Source data

++++++

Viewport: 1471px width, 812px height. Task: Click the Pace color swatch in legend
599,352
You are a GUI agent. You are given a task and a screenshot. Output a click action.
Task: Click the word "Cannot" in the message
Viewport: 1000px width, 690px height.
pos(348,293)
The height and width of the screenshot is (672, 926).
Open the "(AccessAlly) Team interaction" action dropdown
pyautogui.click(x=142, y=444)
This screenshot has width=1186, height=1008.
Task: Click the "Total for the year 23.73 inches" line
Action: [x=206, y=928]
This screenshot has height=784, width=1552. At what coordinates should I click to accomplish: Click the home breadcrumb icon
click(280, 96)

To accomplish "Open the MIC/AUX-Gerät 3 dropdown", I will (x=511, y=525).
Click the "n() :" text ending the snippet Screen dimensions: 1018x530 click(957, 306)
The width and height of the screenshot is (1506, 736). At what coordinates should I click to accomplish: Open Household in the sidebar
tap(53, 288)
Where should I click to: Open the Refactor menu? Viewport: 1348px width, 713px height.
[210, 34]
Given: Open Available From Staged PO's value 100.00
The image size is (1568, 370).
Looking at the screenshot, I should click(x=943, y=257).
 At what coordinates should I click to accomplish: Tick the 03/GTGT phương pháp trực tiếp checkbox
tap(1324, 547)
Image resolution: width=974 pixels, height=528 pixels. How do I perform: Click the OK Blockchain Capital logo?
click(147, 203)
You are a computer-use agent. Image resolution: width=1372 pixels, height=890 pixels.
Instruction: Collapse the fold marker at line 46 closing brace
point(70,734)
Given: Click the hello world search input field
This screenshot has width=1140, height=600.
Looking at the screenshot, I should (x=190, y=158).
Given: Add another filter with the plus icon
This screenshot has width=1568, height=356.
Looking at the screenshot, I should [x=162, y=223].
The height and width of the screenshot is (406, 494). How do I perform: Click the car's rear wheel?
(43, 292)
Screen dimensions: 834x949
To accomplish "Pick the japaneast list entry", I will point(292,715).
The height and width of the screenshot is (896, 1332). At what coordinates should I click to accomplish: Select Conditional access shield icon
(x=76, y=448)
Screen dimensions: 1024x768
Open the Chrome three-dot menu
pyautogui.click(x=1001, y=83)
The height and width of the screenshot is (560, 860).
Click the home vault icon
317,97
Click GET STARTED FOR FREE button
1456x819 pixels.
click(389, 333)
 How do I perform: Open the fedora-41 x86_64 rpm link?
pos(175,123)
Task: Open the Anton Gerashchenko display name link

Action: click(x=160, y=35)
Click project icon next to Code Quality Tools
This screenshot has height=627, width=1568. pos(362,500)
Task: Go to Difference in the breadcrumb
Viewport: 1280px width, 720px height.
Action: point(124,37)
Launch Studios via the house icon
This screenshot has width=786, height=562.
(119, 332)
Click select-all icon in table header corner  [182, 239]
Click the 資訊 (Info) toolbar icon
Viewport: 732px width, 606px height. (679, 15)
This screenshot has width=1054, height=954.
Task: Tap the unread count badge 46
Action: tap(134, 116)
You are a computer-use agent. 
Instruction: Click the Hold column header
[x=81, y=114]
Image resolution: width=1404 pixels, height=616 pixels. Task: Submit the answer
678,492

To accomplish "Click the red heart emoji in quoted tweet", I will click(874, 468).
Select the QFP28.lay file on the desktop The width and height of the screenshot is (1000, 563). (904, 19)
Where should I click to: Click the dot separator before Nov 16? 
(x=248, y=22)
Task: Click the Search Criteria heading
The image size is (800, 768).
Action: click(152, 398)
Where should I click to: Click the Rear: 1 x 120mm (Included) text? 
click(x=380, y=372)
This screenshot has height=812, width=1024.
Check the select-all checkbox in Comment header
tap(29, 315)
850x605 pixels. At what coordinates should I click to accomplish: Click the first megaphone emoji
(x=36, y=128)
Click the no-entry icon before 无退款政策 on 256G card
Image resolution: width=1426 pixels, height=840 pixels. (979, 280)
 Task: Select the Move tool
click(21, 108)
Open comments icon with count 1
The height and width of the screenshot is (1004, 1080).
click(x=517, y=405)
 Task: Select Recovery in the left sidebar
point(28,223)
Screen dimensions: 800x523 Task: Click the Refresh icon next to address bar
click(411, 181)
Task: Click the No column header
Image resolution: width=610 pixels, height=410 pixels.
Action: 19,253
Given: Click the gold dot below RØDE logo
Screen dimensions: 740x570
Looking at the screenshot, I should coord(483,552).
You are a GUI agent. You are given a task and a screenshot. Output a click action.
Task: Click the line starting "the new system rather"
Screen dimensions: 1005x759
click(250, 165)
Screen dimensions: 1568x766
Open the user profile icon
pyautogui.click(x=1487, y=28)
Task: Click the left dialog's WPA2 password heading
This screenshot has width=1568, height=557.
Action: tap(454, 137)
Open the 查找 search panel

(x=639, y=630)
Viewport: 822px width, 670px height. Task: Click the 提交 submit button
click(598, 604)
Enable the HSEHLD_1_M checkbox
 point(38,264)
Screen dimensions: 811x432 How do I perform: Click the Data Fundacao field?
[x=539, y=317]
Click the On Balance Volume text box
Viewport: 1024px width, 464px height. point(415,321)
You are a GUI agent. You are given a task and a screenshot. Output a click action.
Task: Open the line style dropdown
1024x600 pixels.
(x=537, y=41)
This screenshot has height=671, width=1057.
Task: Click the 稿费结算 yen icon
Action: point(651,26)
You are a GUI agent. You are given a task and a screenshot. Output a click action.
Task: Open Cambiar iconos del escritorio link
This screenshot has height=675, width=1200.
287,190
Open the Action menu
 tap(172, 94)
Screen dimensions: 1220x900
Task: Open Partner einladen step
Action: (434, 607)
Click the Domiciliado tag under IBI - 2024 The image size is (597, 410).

++++++

- [What is needed]: Show every line of the entries above where the word "heading" occurs.

- [Answer section]:
Task: Click the Search Criteria heading
Task: Click the left dialog's WPA2 password heading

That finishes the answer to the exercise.